◆ **CONSIGNE DONNÉE 1**
Dans les rangées, présentez sous forme de tableau Markdown les lignes allant de celle qui contient "Click the Digital inputs label" jusqu'à celle qui contient "[x=1007, y=160]" incluse, sans les lignes vides. Utilisez deux colonnes : N° pour le numéro d'ordre et Ligne pour le texte de la ligne.
___ EXTRAIT DU TEXTE ___
U. L.: Nous avions planifié deux médailles, mais les plans sont parfois bien différents de la réalité. A elles deux, Lara Gut et Dominique Gisin ont terminé trois fois au 4e rang. Elles sont présentes, mais pas à la place désirée. C’est donc une déception. Toutefois, j’estime que ce n’est qu’une question de temps avant de revoir ces filles au sommet.

swissinfo.ch: L’an dernier, Hugues Ansermoz a été licencié après des Jeux olympiques sans médaille. Mauro Pini, le nouvel entraîneur des dames, est-il en danger?

U. L.: Je ne comprends pas cette question. Personne n’a jamais dû craindre pour son poste moins d’une année après son entrée en fonction.

Mauro fait un très bon travail, il a déjà marqué de son empreinte l’équipe féminine. Il a mis en place des structures adaptées chez les jeunes. Les récents Mondiaux juniors de Crans-Montana ont été couronnés de succès, c’est aussi le résultat du travail de Mauro Pini.

swissinfo.ch: Cet hiver a été marqué par le retour de Lara Gut sur les pistes. Les tensions avec la Fédération ont atteint des sommets. Vous êtes allé jusqu’à la suspendre pour deux courses. Où en sont vos relations?

U. L.: Nos relations sont très bonnes. Lara est une jeune fille de 19 ans qui doit faire face à une situation très complexe. Il est normal que nous ayons des discussions. C’est dommage que cela ait dû apparaître sur la place publique. Mais au bout de dix jours, les relations se sont normalisées. Lara est bien intégrée dans l’équipe, elle a reconnu ses erreurs.

swissinfo.ch: La Fédération n’aurait-elle pas dû refuser d’emblée la création d’une structure d’entraînement parallèle afin de s’éviter de tels ennuis?

U. L.: Le premier but de la Fédération est d’engranger des succès. C’est ce qui compte au final. Avec Lara, nous avions en mains un talent exceptionnel de 17 ans. Que devait-on faire? La forcer à rejoindre la structure officielle de Swiss-Ski, au risque de la perdre?

A long terme, le but est de la rapprocher de la Fédération. Mais c’est déjà ce qui se passe actuellement. Durant l’hiver, elle est complètement intégrée dans l’équipe. Le défi pour la Fédération est simple: disposer des meilleurs entraîneurs afin que les filles aient envie de s’entraîner au sein de la Fédération.

swissinfo.ch: Vous évoquiez les récents Mondiaux juniors de Crans-Montana, lors desquels la Suisse a récolté 11 médailles. De bon augure pour la suite?

U. L.: Ce sont des signaux très positifs pour l’avenir. Il faut désormais amener ces jeunes talents aussi rapidement que possible en Coupe du monde. Des jeunes coureurs comme Pinturault (France), Curtoni (Italie) et Sejersted (Norvège) ont fait le pas très vite et ont obtenu de bons résultats aux Mondiaux.
___
◆ **CONSIGNE DONNÉE 2**
Recopiez à l'identique le passage de l'entretien sur le ski suisse qui va de "swissinfo.ch: L’an dernier, Hugues" jusqu'à "est-il en danger?" inclus.
___ DONNÉES D'ENTRÉE ___
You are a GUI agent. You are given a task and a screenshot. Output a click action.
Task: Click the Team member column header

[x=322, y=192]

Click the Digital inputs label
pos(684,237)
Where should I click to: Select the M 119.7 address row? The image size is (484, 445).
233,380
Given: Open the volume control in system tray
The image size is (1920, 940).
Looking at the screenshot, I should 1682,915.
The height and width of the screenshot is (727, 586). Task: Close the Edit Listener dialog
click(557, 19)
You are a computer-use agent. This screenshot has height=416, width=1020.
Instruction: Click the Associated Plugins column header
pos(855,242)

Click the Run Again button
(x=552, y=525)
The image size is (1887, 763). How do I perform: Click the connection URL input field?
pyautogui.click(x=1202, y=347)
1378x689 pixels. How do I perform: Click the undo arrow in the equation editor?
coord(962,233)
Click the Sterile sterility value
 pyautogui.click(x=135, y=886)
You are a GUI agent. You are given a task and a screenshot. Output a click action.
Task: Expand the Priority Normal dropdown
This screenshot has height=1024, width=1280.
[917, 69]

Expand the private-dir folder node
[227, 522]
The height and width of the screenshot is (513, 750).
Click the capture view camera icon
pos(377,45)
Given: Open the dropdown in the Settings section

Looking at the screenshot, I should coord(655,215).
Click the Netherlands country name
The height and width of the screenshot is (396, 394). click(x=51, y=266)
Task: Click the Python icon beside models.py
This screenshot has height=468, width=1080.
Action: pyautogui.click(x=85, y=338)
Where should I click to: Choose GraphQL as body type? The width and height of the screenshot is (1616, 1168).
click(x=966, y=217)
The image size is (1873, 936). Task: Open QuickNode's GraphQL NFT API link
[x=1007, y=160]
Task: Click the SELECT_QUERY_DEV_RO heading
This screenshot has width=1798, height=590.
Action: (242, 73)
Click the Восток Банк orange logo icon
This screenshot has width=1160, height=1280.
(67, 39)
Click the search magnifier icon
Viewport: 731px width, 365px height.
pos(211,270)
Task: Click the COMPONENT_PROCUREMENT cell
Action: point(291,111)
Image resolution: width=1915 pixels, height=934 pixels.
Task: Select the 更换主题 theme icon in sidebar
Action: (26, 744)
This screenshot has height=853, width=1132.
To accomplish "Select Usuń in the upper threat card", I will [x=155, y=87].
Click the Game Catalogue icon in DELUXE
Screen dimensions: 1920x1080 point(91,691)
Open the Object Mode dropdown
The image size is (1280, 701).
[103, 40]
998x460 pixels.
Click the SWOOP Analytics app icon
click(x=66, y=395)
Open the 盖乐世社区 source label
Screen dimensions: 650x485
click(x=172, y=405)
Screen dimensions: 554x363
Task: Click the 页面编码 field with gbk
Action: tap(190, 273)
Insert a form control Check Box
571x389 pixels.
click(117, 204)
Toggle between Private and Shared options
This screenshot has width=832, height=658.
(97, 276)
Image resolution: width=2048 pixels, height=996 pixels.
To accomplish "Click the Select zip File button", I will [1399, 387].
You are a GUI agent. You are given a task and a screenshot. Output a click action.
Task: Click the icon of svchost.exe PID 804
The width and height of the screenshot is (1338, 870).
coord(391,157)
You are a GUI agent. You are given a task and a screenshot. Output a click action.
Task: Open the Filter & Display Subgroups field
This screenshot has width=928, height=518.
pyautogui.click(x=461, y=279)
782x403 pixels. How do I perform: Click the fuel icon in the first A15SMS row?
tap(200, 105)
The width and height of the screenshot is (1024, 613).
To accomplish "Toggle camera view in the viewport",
___
◆ **RÉPONSE ATTENDUE 1**
| N° | Ligne |
|---|---|
| 1 | Click the Digital inputs label |
| 2 | pos(684,237) |
| 3 | Where should I click to: Select the M 119.7 address row? The image size is (484, 445). |
| 4 | 233,380 |
| 5 | Given: Open the volume control in system tray |
| 6 | The image size is (1920, 940). |
| 7 | Looking at the screenshot, I should 1682,915. |
| 8 | The height and width of the screenshot is (727, 586). Task: Close the Edit Listener dialog |
| 9 | click(557, 19) |
| 10 | You are a computer-use agent. This screenshot has height=416, width=1020. |
| 11 | Instruction: Click the Associated Plugins column header |
| 12 | pos(855,242) |
| 13 | Click the Run Again button |
| 14 | (x=552, y=525) |
| 15 | The image size is (1887, 763). How do I perform: Click the connection URL input field? |
| 16 | pyautogui.click(x=1202, y=347) |
| 17 | 1378x689 pixels. How do I perform: Click the undo arrow in the equation editor? |
| 18 | coord(962,233) |
| 19 | Click the Sterile sterility value |
| 20 |  pyautogui.click(x=135, y=886) |
| 21 | You are a GUI agent. You are given a task and a screenshot. Output a click action. |
| 22 | Task: Expand the Priority Normal dropdown |
| 23 | This screenshot has height=1024, width=1280. |
| 24 | [917, 69] |
| 25 | Expand the private-dir folder node |
| 26 | [227, 522] |
| 27 | The height and width of the screenshot is (513, 750). |
| 28 | Click the capture view camera icon |
| 29 | pos(377,45) |
| 30 | Given: Open the dropdown in the Settings section |
| 31 | Looking at the screenshot, I should coord(655,215). |
| 32 | Click the Netherlands country name |
| 33 | The height and width of the screenshot is (396, 394). click(x=51, y=266) |
| 34 | Task: Click the Python icon beside models.py |
| 35 | This screenshot has height=468, width=1080. |
| 36 | Action: pyautogui.click(x=85, y=338) |
| 37 | Where should I click to: Choose GraphQL as body type? The width and height of the screenshot is (1616, 1168). |
| 38 | click(x=966, y=217) |
| 39 | The image size is (1873, 936). Task: Open QuickNode's GraphQL NFT API link |
| 40 | [x=1007, y=160] |

◆ **RÉPONSE ATTENDUE 2**
swissinfo.ch: L’an dernier, Hugues Ansermoz a été licencié après des Jeux olympiques sans médaille. Mauro Pini, le nouvel entraîneur des dames, est-il en danger?